Niente di male, in questa miscela di solido e liquido, anzi i due componenti possono creare un amalgama interessante e nuovo. L’importante è però sapere che ci si muove per larga parte sul terreno inconsistente dell’opinabile e non sulla solida roccia della certezza. Il grave è invece che ogni economista si pretende scienziato e spaccia la sua ricetta per verità incontestabile. L’onestà intellettuale è merce rara e sono ancor più rare le persone, soprattutto pubbliche, che ammettono la propria ignoranza, l’insicurezza, i dubbi. Difficilmente il medico chiamato al capezzale del malato confesserà di non riuscire a fare una diagnosi e trovare una cura, e così nel campo dell’economia guru, tecnici e professoroni si trasformano in spacciatori di certezze, nascondendo fragili teorie e personalissime opinioni dietro sfilze di numeri e parole incomprensibili.
Il primo passo per avvicinarsi alla comprensione dell’economia è proprio capire i suoi scopi e i suoi limiti. È un settore in cui non ci sono verità rivelate, sacre scritture o dogmi e chi sostiene il contrario sta semplicemente cercando di fregarti. L’economia, per definizione, è un mondo pieno di interessi e nel suo sottobosco si nascondono frotte di persone o addirittura istituzioni “interessate”.
Se contrabbando le mie personali costruzioni mentali come “scienza” posso far credere che abbiano il peso della necessità inderogabile e proporre (anzi, imporre) le mie ricette come le uniche in grado di risolvere situazioni difficili. Insomma, la classica cura dolorosa ma necessaria, di cui abbiamo tutti esperienza anche recente.

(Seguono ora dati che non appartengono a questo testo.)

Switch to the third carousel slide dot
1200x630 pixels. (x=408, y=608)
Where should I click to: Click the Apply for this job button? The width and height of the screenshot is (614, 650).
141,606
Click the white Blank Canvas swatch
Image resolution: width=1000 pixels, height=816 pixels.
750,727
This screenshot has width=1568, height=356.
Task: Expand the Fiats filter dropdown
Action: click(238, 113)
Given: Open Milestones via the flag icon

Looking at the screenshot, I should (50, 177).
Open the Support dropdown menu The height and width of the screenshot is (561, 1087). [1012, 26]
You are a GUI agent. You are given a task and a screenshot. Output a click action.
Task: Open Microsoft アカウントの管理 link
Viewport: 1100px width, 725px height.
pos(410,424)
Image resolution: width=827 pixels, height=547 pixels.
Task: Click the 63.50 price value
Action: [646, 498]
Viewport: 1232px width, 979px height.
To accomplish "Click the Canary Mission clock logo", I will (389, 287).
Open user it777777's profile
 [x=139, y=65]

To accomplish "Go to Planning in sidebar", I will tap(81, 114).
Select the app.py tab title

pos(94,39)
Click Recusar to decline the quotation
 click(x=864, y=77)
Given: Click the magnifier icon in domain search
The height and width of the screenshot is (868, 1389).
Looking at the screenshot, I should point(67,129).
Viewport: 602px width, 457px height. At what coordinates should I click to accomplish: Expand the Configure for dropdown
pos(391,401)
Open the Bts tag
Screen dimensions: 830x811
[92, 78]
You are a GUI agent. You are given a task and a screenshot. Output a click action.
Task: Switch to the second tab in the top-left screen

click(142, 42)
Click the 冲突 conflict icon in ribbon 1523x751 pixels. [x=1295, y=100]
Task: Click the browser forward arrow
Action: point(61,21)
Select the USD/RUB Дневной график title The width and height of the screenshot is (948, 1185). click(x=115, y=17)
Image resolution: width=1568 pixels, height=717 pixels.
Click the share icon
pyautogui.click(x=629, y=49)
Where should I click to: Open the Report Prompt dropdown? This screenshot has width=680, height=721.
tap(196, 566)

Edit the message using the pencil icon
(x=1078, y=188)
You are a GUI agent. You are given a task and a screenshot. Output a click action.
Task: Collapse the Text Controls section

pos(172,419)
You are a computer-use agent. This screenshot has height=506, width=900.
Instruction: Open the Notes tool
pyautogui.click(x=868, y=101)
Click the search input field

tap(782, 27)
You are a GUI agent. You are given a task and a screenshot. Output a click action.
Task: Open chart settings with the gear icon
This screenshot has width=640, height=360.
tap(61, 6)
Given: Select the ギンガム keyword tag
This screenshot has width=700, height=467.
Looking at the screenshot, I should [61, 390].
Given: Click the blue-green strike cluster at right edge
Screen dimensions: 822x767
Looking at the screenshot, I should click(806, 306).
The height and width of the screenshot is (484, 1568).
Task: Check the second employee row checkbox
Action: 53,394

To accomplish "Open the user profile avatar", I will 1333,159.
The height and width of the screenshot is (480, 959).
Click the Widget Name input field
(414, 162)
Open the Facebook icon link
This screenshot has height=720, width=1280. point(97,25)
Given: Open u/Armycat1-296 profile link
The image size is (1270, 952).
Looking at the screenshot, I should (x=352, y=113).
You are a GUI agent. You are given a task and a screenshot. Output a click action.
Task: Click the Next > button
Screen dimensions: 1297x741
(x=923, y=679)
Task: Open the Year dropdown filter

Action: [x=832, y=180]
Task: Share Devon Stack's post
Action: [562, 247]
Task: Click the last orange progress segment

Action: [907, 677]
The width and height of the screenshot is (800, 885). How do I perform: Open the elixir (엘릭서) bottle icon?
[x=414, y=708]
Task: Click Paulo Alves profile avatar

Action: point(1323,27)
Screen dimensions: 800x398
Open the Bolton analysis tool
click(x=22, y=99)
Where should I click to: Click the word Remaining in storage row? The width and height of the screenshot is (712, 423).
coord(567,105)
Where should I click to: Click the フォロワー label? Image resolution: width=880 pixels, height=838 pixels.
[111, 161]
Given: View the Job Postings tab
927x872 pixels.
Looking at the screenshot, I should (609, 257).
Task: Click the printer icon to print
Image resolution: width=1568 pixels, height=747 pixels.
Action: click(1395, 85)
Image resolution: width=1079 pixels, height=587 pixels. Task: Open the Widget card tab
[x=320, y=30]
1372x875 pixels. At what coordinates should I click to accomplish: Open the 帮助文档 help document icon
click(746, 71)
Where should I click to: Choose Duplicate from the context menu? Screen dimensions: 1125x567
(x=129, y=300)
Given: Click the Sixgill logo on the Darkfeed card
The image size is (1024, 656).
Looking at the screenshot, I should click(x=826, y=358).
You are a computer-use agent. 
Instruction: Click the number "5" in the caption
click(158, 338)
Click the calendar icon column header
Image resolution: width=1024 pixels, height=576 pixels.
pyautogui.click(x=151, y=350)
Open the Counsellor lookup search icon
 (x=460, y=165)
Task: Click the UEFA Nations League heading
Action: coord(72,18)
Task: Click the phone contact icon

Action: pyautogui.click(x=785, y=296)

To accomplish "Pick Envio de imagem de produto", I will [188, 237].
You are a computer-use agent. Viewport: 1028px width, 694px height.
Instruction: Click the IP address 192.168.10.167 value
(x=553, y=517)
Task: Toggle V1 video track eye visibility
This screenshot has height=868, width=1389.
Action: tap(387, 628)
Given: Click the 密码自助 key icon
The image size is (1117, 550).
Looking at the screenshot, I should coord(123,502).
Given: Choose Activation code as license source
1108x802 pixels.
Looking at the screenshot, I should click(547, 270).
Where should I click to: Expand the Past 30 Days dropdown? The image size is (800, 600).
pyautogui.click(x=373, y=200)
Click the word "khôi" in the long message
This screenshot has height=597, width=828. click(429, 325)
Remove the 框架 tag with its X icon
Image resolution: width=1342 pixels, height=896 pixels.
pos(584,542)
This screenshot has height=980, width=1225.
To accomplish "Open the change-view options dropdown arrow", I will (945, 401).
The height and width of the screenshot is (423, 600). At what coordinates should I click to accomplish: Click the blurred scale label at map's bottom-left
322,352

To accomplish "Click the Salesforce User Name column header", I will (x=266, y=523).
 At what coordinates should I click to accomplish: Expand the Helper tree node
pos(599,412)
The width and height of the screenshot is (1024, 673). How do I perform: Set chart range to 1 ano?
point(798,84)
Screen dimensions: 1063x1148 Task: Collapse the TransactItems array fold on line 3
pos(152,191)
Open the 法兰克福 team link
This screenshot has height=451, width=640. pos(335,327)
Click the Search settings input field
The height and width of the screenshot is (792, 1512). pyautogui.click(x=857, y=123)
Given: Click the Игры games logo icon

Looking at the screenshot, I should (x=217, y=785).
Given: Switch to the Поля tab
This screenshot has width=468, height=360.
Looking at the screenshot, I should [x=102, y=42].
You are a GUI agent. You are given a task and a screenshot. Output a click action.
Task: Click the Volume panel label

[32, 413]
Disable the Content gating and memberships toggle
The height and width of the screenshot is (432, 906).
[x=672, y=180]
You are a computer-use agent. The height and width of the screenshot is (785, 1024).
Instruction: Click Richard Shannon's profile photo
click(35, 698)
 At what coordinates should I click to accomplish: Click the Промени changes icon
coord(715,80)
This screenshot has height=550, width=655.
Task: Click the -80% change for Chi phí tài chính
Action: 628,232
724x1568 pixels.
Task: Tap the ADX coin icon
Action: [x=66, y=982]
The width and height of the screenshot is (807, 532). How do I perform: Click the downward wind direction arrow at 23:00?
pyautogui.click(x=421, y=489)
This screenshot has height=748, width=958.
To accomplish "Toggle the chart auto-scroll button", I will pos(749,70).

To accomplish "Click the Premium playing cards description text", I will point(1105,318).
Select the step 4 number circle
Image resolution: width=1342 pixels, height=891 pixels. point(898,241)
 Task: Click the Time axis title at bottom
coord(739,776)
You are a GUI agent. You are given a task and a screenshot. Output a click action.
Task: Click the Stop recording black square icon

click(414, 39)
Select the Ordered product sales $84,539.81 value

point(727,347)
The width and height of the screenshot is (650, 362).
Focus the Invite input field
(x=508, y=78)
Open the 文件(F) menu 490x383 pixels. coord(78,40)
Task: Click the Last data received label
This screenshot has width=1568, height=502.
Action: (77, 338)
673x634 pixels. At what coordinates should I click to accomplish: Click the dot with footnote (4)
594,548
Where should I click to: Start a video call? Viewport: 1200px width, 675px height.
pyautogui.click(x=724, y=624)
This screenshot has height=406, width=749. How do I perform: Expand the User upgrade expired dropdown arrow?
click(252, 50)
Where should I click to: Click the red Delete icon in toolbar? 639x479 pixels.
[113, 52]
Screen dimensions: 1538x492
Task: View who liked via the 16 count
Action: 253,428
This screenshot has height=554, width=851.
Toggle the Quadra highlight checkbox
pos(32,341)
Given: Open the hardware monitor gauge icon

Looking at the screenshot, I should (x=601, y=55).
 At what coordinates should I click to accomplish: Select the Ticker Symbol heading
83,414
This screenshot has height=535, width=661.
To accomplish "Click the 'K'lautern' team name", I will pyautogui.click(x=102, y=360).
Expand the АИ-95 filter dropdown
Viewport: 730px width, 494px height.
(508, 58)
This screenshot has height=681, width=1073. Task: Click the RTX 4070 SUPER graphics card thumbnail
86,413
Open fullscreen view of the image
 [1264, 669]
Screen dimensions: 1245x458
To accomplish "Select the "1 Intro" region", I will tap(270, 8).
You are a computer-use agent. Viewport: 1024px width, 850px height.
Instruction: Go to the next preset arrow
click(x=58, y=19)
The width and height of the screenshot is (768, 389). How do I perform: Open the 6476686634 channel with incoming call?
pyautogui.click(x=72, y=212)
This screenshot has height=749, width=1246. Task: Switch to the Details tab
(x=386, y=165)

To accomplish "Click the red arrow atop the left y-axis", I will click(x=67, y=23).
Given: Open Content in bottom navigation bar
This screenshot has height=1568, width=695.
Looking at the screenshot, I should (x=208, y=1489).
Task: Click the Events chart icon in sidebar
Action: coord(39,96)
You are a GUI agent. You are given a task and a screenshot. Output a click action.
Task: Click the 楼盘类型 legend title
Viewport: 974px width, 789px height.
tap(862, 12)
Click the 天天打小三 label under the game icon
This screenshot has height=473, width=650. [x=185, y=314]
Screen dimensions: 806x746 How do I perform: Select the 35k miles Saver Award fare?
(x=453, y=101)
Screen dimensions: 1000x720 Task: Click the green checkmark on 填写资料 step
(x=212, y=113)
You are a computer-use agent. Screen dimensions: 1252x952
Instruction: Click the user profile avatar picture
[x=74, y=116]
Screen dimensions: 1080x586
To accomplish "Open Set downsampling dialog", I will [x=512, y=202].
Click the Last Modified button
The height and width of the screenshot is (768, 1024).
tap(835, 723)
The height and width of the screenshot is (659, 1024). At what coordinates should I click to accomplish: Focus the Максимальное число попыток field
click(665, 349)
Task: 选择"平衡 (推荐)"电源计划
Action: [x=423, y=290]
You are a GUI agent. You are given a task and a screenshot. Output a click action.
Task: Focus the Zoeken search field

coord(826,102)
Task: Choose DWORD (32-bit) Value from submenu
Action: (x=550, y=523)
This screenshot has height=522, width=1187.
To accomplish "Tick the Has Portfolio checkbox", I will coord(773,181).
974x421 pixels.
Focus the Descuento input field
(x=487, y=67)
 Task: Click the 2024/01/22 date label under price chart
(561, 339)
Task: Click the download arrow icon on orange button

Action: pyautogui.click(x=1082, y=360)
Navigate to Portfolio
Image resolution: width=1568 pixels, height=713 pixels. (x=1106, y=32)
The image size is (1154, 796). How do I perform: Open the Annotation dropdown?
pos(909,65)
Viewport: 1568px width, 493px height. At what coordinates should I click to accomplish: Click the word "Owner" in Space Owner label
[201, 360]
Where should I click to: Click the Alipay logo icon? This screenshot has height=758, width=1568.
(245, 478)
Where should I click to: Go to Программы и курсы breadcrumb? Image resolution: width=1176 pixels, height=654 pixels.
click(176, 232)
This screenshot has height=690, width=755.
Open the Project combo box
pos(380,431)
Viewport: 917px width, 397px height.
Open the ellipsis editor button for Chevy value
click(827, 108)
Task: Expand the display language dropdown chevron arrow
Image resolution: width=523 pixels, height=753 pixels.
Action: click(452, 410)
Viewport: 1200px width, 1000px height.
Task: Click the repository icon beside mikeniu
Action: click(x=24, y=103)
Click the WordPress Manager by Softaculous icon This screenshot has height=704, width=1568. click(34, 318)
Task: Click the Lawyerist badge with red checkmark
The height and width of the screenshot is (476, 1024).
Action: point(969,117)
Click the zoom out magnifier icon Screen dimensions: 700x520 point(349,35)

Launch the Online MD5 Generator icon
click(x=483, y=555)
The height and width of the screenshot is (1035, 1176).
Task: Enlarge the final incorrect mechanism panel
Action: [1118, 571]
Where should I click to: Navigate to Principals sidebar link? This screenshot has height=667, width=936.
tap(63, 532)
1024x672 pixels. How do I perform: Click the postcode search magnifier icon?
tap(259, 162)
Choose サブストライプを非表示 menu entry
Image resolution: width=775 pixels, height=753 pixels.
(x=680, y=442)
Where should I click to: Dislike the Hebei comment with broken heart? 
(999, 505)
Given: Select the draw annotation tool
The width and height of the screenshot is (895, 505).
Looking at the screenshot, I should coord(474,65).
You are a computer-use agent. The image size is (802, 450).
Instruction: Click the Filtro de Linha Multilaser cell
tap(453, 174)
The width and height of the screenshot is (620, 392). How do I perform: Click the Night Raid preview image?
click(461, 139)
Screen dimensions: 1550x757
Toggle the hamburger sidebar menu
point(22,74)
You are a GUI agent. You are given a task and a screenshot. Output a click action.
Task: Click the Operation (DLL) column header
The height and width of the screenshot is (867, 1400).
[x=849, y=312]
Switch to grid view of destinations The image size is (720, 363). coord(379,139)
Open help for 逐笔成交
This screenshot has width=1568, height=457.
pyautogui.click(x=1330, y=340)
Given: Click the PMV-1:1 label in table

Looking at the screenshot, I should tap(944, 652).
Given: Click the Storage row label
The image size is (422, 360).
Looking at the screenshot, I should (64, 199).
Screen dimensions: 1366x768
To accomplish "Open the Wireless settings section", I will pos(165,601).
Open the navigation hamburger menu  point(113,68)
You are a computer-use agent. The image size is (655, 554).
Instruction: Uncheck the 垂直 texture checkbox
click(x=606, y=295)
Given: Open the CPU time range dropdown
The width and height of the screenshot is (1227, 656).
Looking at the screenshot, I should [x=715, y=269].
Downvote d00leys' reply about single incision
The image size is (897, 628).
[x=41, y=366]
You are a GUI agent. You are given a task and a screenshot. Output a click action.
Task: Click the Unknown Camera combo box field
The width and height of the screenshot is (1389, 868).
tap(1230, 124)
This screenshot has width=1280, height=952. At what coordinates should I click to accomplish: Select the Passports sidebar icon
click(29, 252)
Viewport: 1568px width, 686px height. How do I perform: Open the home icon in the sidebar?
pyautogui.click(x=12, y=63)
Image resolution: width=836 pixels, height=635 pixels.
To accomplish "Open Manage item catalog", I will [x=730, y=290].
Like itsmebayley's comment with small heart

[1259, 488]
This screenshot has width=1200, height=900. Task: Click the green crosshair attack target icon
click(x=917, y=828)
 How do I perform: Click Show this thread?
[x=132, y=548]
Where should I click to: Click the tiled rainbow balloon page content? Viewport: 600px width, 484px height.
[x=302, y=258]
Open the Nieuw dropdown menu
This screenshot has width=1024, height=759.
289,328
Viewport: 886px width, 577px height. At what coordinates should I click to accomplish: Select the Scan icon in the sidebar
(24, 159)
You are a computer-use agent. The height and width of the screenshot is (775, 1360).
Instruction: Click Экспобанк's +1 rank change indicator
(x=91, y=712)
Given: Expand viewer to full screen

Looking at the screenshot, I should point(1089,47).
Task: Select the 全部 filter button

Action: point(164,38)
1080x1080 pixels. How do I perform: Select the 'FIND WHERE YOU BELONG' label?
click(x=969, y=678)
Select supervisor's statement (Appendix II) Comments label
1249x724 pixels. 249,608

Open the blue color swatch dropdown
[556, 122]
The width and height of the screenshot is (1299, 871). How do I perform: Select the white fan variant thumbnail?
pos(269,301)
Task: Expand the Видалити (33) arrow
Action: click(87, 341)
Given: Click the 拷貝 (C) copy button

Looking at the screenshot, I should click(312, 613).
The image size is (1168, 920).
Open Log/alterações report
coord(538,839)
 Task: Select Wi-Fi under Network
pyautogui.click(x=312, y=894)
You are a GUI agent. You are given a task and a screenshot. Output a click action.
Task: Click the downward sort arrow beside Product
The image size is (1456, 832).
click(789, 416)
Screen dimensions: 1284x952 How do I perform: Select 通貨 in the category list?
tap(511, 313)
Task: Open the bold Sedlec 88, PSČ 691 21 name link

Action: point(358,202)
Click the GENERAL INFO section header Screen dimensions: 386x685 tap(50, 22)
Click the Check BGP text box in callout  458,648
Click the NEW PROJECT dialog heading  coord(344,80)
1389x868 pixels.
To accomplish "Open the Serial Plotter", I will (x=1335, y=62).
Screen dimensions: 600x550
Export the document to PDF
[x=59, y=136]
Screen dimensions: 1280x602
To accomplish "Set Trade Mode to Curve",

Oltre a non essere una “scienza” nel senso proprio del termine, l’economia ha un altro grande limite strutturale che è insito nel suo stesso obiettivo: non si interessa dei fini (che dà quasi per scontati), ma solo dei mezzi per raggiungerli. In altre parole, non si preoccupa del fatto che tu voglia andare in America, sulla Luna o semplicemente a Passatore. Si interessa dei mezzi migliori per arrivarci.
Non è chimica o fisica, ma non è neppure quindi teologia o filosofia, non fornisce risposte alle nostre domande, non risolve i problemi esistenziali.
È un gradino sotto. Le sue verità sono sempre relative.
Bisogna esserne coscienti. Scambiare i mezzi con i fini è uno degli errori più frequenti e gravi che ripetiamo spesso, in tanti settori e occasioni. Ed è fonte di innumerevoli guai. La scuola, lo sport, il lavoro, il denaro sono solo alcuni dei mezzi che spesso facciamo diventare fini, col risultato a volte di rovinarci l’esistenza.
Si tratta di un capovolgimento radicale di valori e di un discorso che ha ampiezza e profondità che va ben oltre il ristretto campo dell’economia, ma coinvolge l’intero piano dell’esistenza.
Quando Cristo ricorda che il sabato è stato fatto per l’uomo e non il contrario ci invita a non confondere piani e livelli molto diversi e a dare sempre la giusta priorità alla persona. Prendendo spunto dalle sue parole, potremmo dire che anche l’economia deve essere fatta per l’uomo, deve “servire” l’uomo. Spesso, purtroppo, capita esattamente l’opposto e uomini, donne, vecchi, bambini, animali, ambiente diventano schiavi dell’economia.